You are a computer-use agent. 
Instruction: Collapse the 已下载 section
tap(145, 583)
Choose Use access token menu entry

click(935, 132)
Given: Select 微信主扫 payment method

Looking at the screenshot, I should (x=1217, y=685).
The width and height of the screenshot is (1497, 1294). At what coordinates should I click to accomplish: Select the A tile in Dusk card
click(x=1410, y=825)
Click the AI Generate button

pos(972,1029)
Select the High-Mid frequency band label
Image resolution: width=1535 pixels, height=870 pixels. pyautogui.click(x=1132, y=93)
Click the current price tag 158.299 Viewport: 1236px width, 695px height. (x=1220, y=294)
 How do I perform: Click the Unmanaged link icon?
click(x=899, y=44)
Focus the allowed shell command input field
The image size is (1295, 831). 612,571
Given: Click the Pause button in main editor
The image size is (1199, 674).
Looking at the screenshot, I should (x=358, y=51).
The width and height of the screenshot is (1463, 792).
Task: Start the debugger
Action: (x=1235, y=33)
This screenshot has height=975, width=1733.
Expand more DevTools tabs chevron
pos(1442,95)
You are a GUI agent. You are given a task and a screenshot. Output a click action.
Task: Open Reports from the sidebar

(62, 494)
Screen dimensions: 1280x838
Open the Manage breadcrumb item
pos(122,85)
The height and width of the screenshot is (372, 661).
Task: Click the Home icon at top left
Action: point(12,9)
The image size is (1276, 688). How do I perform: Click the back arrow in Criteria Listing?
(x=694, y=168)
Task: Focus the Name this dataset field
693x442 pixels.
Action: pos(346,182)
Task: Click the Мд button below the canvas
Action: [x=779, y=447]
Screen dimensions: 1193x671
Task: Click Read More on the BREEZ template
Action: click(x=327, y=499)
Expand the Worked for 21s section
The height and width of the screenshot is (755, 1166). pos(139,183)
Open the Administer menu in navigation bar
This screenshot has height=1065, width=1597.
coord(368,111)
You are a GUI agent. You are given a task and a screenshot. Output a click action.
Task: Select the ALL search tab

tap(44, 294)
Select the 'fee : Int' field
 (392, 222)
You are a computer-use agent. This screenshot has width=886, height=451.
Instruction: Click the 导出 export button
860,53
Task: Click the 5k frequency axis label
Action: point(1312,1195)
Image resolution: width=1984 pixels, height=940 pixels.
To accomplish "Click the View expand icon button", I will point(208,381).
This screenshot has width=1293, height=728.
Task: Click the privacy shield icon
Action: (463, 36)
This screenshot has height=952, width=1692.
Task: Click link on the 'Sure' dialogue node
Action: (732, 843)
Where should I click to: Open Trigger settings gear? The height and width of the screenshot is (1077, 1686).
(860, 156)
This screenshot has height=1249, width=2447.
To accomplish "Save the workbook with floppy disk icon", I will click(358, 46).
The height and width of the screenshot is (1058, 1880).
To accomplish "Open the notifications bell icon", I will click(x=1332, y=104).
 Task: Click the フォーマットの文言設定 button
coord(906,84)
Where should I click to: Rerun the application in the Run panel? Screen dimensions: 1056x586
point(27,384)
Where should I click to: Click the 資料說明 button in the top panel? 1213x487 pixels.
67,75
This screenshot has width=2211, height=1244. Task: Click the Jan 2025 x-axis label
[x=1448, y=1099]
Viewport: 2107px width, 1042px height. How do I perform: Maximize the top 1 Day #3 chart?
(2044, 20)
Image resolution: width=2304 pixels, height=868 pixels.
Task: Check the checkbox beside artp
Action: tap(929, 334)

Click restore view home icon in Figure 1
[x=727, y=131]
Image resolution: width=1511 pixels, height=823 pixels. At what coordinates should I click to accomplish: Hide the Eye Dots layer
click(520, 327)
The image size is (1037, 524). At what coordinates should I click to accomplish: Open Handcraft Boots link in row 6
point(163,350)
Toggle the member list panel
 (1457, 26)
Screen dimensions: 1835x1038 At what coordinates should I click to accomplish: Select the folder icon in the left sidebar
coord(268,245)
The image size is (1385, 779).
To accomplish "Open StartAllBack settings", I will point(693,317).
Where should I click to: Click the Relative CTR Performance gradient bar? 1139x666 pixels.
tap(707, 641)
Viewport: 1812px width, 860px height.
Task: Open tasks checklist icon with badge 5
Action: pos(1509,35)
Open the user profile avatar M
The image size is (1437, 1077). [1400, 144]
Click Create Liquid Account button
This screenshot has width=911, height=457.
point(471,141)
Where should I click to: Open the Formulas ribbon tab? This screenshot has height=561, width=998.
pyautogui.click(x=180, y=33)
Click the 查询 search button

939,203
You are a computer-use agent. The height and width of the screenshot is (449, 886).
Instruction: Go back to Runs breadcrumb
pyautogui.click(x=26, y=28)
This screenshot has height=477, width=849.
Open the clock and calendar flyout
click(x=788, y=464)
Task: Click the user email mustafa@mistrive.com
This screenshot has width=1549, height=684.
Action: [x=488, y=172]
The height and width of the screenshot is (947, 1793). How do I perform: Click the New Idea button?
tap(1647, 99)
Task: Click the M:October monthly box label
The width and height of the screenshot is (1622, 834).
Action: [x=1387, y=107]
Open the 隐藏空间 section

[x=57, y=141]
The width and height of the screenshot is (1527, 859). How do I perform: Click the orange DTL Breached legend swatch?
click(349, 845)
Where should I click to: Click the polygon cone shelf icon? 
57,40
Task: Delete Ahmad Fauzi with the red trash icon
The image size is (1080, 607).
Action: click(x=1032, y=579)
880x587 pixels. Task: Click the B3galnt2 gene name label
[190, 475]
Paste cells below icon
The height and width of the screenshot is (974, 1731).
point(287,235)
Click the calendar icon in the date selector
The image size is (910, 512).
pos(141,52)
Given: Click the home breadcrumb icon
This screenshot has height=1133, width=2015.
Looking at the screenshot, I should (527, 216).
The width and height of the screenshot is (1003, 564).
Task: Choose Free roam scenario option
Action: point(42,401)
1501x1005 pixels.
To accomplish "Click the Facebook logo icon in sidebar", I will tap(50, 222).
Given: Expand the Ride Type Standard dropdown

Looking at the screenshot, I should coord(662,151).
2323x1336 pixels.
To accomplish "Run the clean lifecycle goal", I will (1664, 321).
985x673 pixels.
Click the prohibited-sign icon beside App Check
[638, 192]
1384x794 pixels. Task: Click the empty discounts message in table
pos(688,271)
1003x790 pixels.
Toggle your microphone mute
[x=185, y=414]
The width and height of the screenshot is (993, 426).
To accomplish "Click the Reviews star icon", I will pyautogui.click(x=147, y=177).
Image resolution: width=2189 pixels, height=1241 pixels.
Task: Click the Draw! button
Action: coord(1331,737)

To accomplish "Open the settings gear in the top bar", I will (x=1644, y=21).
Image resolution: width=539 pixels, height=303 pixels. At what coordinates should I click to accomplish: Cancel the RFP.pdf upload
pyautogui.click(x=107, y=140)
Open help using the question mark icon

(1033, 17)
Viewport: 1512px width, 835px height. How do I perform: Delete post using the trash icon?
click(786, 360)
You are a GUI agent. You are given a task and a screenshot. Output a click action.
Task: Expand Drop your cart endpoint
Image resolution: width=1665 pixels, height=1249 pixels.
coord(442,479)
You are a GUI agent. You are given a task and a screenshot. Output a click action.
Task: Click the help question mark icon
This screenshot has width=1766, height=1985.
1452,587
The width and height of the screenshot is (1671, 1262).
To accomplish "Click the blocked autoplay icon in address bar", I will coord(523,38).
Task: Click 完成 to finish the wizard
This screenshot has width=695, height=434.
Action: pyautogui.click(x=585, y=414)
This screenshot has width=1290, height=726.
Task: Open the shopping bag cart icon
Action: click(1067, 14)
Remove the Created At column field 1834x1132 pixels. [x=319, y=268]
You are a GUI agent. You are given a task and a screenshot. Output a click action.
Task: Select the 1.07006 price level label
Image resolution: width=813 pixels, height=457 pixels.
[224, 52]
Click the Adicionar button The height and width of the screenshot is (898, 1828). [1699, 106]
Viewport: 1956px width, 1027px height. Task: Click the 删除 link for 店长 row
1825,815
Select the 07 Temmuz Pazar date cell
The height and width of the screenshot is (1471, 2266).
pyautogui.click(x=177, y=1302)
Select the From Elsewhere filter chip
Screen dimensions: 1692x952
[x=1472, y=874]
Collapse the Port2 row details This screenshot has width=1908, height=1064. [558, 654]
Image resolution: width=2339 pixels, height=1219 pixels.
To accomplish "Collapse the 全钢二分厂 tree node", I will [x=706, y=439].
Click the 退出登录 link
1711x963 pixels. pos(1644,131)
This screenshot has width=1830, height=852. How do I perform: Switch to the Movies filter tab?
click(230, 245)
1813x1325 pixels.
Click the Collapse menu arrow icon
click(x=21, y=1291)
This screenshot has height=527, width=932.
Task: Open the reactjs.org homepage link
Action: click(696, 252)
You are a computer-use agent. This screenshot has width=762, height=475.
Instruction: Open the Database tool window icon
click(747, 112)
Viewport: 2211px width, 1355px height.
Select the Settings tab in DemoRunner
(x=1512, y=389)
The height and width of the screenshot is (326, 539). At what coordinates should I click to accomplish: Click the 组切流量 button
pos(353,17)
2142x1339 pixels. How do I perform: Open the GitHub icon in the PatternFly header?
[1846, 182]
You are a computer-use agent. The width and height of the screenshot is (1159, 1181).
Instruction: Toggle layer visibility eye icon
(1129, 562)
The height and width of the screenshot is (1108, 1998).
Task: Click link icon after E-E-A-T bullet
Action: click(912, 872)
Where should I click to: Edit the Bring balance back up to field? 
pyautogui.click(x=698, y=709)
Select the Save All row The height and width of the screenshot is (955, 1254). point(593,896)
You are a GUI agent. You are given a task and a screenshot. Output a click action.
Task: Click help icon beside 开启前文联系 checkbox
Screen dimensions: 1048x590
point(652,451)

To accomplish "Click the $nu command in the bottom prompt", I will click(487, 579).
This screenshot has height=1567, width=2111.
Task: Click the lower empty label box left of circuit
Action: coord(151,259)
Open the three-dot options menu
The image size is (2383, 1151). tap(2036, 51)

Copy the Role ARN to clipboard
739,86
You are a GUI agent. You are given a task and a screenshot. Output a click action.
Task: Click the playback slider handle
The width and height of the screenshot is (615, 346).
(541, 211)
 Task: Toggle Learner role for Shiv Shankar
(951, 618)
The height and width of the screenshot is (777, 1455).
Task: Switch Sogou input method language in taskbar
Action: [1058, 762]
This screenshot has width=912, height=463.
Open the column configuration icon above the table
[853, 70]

### [Requirement]
Report how many lines in the data contain the word "computer", with no words besides the number.

### [Output of the exercise]
5